Unvaccinated health workers in Spain represented 7 percent of the total in September, according to official stats.

Spain's anti-vax movement is considerably smaller than that of other European countries. Photo: GEOFFROY VAN DER HASSELT / AFP Spain's anti-vax movement is considerably smaller than that of other European countries. Photo: GEOFFROY VAN DER HASSELT / AFP

The head of Spain’s Businesses Association CEOE has also called for vaccines to be compulsory, arguing that for "the economy and tourism to flow and society to function... those who do not want to be vaccinated will have to stay at home."

But the fact remains that regional governments - especially now that they don’t enjoy the freedoms granted to them under the states of alarm - cannot pass any emergency law which will force health workers or other unvaccinated groups to get the jab, and most officials are well aware of that.

At best, they want the government to pass a ‘pandemic law’ which will give them some extra powers to legislate, and their primary focus is having the Covid health pass accepted by Spanish courts or for their ruling not to count. 

According to Spanish health law expert José Bestard, even if Spain did want to replicate the Austrian example of locking down its unvaccinated or consider making vaccines mandatory, “it certainly could not do so through the state of alarm decrees”.

There is no legal framework to force either scenario.

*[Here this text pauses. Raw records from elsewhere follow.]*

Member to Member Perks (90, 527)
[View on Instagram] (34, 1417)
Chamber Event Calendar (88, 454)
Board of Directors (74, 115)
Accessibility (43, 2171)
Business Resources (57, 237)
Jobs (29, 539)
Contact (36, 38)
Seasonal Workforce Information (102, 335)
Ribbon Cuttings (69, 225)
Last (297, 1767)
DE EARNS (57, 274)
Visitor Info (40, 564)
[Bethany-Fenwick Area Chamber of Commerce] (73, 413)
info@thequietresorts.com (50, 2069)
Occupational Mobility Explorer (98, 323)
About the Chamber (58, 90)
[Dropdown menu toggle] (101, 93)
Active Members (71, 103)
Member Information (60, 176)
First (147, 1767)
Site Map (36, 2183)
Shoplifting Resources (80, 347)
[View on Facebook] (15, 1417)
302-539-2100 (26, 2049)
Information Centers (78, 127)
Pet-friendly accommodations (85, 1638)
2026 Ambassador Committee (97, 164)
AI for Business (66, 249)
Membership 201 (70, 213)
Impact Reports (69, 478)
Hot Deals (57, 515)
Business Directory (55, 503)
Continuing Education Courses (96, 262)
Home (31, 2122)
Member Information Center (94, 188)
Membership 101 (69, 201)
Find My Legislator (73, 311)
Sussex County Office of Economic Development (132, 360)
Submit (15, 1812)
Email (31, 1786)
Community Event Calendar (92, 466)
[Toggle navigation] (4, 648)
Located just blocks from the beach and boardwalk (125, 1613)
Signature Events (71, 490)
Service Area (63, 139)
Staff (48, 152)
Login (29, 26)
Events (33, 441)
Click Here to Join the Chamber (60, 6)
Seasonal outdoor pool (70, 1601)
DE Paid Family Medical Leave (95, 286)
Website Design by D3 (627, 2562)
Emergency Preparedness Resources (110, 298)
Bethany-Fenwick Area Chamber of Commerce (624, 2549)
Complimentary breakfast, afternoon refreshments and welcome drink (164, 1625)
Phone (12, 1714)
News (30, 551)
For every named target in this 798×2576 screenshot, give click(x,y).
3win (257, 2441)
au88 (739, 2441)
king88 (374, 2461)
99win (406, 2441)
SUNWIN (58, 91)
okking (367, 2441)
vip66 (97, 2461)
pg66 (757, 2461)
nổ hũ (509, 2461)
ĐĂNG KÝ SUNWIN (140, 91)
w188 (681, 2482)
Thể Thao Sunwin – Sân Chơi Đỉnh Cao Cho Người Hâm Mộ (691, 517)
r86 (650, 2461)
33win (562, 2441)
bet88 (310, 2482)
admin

Decrees could be introduced but they would have to be regulated by law because current legislation protects the patient's right to decide. And just like what happened with the states of alarm, such laws could end up being considered unconstitutional. 

It would in effect result in a collision between the fundamental rights of each individual and collective health.

There is one example in which judges in Spain favoured public health over individual freedoms: an outbreak of measles in Granada in 2010 which arose when a group of parents did not want their children vaccinated against the disease.

In this case, public authorities took the matter to court and judges ruled the families to be vaccinated in the interest of public health.

The Austrian government on Friday announced that the country will go into its fourth nationwide lockdown and will make Covid-19 vaccines compulsory, as leaders again pleaded with the public to get their vaccines.

The German government and states have also agreed on nationwide rules that would see unvaccinated people excluded from many public places, and vaccinated people will have to take Covid tests if the situation worsens.